Print, in exact form, the lines below from the one containing "DYHP 612 Cebu (28, 1605)" through the one containing "agent (542, 1097)", and omit all others.

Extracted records
——————————

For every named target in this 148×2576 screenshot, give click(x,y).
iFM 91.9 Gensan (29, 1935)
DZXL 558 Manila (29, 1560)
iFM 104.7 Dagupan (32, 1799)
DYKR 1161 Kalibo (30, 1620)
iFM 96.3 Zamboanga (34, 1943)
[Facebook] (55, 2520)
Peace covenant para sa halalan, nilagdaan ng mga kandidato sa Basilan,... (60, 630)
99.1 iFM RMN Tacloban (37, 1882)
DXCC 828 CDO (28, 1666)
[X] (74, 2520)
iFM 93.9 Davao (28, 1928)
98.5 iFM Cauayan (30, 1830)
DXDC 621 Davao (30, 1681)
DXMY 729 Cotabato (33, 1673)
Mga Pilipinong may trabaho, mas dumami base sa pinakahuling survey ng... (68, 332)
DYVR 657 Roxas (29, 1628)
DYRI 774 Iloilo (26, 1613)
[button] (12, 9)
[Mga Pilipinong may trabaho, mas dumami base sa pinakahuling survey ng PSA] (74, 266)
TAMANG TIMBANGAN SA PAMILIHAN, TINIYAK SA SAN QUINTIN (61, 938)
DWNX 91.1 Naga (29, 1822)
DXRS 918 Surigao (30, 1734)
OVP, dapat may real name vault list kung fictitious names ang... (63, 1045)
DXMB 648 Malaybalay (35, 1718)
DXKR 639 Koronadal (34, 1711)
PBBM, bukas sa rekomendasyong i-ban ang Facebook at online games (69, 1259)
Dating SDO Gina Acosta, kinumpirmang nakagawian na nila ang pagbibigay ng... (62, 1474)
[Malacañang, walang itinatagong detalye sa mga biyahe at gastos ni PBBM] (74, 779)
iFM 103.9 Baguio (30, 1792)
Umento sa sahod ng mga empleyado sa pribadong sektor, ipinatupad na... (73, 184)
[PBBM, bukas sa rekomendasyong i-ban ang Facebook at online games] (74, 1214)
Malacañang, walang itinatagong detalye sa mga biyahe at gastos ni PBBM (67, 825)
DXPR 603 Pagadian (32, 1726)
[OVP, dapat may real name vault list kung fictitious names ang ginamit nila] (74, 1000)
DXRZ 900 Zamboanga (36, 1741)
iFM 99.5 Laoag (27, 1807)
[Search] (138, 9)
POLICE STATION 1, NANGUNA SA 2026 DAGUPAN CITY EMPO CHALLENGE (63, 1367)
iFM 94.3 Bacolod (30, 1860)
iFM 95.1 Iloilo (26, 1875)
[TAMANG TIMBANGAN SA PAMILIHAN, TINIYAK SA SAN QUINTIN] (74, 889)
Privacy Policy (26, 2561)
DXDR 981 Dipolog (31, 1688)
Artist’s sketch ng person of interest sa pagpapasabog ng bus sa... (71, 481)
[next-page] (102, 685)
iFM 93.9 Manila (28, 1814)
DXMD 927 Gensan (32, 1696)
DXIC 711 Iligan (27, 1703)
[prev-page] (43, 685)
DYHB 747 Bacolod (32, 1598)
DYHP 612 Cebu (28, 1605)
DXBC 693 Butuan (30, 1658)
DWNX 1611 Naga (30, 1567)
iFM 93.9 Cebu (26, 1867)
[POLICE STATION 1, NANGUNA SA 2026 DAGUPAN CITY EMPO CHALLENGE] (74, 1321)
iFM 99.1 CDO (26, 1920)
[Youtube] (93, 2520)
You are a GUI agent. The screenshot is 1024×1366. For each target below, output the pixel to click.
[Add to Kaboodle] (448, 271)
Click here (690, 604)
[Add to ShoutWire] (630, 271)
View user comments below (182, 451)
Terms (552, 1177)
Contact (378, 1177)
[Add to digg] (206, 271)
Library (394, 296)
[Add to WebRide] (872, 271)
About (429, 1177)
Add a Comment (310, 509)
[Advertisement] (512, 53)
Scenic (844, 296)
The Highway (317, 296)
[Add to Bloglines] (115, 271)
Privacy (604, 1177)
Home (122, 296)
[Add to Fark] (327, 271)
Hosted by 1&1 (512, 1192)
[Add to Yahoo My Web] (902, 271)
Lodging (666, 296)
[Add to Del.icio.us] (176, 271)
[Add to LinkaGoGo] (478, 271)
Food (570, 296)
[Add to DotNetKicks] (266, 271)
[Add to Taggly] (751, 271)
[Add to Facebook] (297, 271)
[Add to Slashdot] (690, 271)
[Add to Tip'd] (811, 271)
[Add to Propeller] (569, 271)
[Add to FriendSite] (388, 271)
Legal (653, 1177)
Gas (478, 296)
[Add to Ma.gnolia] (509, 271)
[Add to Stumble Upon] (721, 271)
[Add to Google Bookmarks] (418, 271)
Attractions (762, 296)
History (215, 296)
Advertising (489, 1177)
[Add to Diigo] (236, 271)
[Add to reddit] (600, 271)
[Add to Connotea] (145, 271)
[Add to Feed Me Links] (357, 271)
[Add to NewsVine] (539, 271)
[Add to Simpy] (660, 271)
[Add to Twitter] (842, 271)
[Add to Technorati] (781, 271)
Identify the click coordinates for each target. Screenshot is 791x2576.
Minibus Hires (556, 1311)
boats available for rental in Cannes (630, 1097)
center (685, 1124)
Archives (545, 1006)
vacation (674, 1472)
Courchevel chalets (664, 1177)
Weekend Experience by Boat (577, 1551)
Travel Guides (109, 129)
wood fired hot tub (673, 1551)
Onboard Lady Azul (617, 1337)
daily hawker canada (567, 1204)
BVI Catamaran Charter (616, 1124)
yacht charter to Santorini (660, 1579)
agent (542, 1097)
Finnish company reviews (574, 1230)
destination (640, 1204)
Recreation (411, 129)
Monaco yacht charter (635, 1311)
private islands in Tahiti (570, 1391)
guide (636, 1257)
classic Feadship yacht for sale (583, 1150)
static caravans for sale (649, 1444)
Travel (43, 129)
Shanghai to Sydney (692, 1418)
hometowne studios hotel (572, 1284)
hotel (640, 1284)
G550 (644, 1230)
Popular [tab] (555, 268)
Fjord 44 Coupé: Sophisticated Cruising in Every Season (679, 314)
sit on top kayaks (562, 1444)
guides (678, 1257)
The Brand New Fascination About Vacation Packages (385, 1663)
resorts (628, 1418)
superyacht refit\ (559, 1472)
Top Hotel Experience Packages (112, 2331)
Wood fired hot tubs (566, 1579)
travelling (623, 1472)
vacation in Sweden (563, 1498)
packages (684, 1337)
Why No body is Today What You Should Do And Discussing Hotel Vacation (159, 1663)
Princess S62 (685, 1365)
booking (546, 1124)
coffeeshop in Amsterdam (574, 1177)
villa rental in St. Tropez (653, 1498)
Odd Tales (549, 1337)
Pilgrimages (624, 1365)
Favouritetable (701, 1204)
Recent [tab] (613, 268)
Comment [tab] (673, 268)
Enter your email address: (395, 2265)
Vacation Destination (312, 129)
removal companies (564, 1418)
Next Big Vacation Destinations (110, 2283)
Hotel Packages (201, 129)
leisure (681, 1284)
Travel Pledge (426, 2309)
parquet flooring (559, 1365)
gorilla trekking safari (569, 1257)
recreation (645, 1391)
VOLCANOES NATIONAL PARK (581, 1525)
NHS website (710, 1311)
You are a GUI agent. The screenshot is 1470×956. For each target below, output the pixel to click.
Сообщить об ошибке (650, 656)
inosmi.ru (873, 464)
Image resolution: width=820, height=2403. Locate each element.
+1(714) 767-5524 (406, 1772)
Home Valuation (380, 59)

——————————

• Exercise output
DYHP 612 Cebu (28, 1605)
DXBC 693 Butuan (30, 1658)
DWNX 1611 Naga (30, 1567)
iFM 93.9 Cebu (26, 1867)
[POLICE STATION 1, NANGUNA SA 2026 DAGUPAN CITY EMPO CHALLENGE] (74, 1321)
iFM 99.1 CDO (26, 1920)
[Youtube] (93, 2520)
You are a GUI agent. The screenshot is 1024×1366. For each target below, output the pixel to click.
[Add to Kaboodle] (448, 271)
Click here (690, 604)
[Add to ShoutWire] (630, 271)
View user comments below (182, 451)
Terms (552, 1177)
Contact (378, 1177)
[Add to digg] (206, 271)
Library (394, 296)
[Add to WebRide] (872, 271)
About (429, 1177)
Add a Comment (310, 509)
[Advertisement] (512, 53)
Scenic (844, 296)
The Highway (317, 296)
[Add to Bloglines] (115, 271)
Privacy (604, 1177)
Home (122, 296)
[Add to Fark] (327, 271)
Hosted by 1&1 (512, 1192)
[Add to Yahoo My Web] (902, 271)
Lodging (666, 296)
[Add to Del.icio.us] (176, 271)
[Add to LinkaGoGo] (478, 271)
Food (570, 296)
[Add to DotNetKicks] (266, 271)
[Add to Taggly] (751, 271)
[Add to Facebook] (297, 271)
[Add to Slashdot] (690, 271)
[Add to Tip'd] (811, 271)
[Add to Propeller] (569, 271)
[Add to FriendSite] (388, 271)
Legal (653, 1177)
Gas (478, 296)
[Add to Ma.gnolia] (509, 271)
[Add to Stumble Upon] (721, 271)
[Add to Google Bookmarks] (418, 271)
Attractions (762, 296)
History (215, 296)
Advertising (489, 1177)
[Add to Diigo] (236, 271)
[Add to reddit] (600, 271)
[Add to Connotea] (145, 271)
[Add to Feed Me Links] (357, 271)
[Add to NewsVine] (539, 271)
[Add to Simpy] (660, 271)
[Add to Twitter] (842, 271)
[Add to Technorati] (781, 271)
Identify the click coordinates for each target. Screenshot is 791x2576.
Minibus Hires (556, 1311)
boats available for rental in Cannes (630, 1097)
center (685, 1124)
Archives (545, 1006)
vacation (674, 1472)
Courchevel chalets (664, 1177)
Weekend Experience by Boat (577, 1551)
Travel Guides (109, 129)
wood fired hot tub (673, 1551)
Onboard Lady Azul (617, 1337)
daily hawker canada (567, 1204)
BVI Catamaran Charter (616, 1124)
yacht charter to Santorini (660, 1579)
agent (542, 1097)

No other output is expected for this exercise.